Irish Water and other utilities will be able to dip into wages and dole
UTILITY companies and small businesses will be entitled to seek attachment orders against the wages and welfare payments of customers who owe them money under the Government's sweeping new debt proposals.
The measures, which were agreed by Cabinet last night, are aimed at ensuring nobody is sent to prison over the failure to settle a personal debt.
Instead, creditors will be given the option of seeking redress through the form of attachment orders against wages and welfare payments. Courts will be given the powers to deduct outstanding sums where previously they would have handed down a prison sentence.
The measures could be availed of by businesses and public utilities who are chasing customers over personal debt such as credit card, electricity and gas bills.
But it will not apply to secured debt, meaning banks will be prevented from using these measures as a means of pursuing customers in mortgage arrears.
The Government's measures, which are being spearheaded by the Departments of Justice and Environment, will also apply to householders who fail to pay their water charges.
Irish Water, along with other public utilities, will be allowed apply for attachment orders in cases where customers refuse to engage.
The Government insists a differentiation will be made between those who 'can't pay' and those who 'won't pay'.
Those who can't pay will be dealt with by Irish Water on a case-by-case basis and will be given a series of payment plan options. These could include householders paying their bills on a monthly basis.
But those who won't pay, including anti-water charge protesters, face having the fees deducted from their dole or wages.
The water plans dealing with non payment will also include thresholds in order to ensure those on lower social welfare payments are not pushed into poverty.

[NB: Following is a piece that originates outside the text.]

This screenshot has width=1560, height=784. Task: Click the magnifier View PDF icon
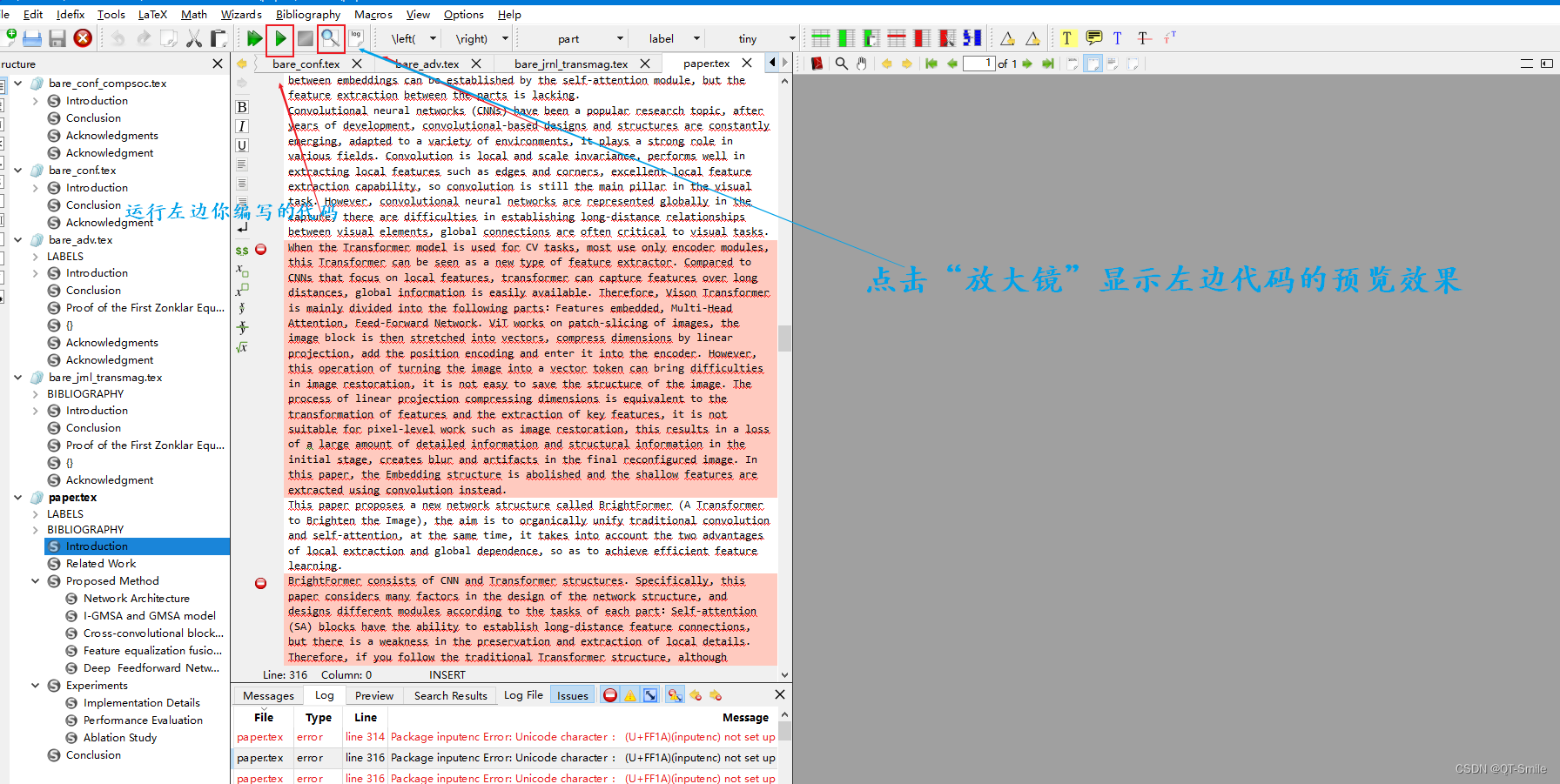point(330,38)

Sources close to Joan Burton described these as "poverty protections", saying there is an absolute desire to ensure families who can't pay are at the forefront of considerations.

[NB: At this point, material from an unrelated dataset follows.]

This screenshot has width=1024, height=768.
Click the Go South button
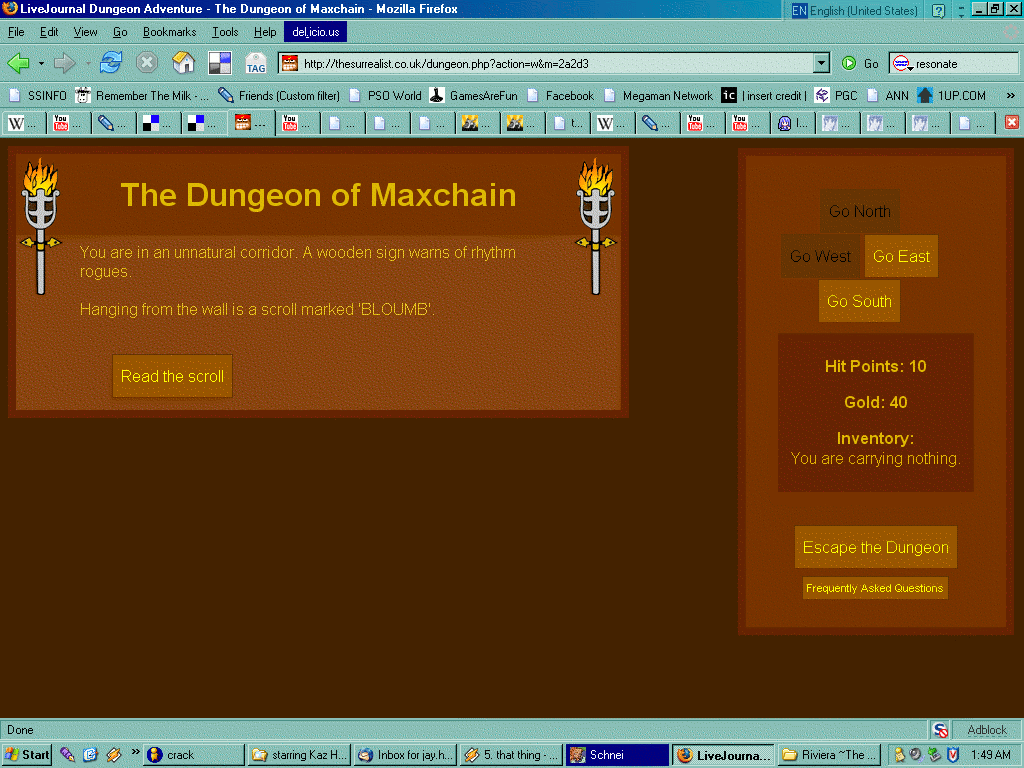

Underpinning the Coalition's strategy is the introduction of a "deterrent" for people considering refusing making payments to Irish Water.
While campaigners have claimed the measures will result in thousands of people being hauled before the courts, Government sources insist the prospect of being landed with attachment orders will push many individuals into settling up their bills.
"The whole idea of going to jail for a few hours is now gone. Attachment orders will ensure the money is paid while damaging an individual's credit rating for the future," said a senior Government source.
Measures being introduced by Environment Minister Alan Kelly will also prevent house- holders who refuse to pay their bills from selling their homes.
If a property is sold, the sale will still go through but the proceeds won't be given to the seller until the water bill is paid.
Mr Kelly has also pledged to ensure landlords aren't unfairly targeted by ensuring the liability follows tenants who refuse to pay their bills. If water bills are not paid at the end of the tenancy, they will be deducted from deposits. This will place an obligation on the landlord to effectively act as a debt collector on behalf of Irish Water.
But crucially, the financial liability will not be shifted onto the landlord.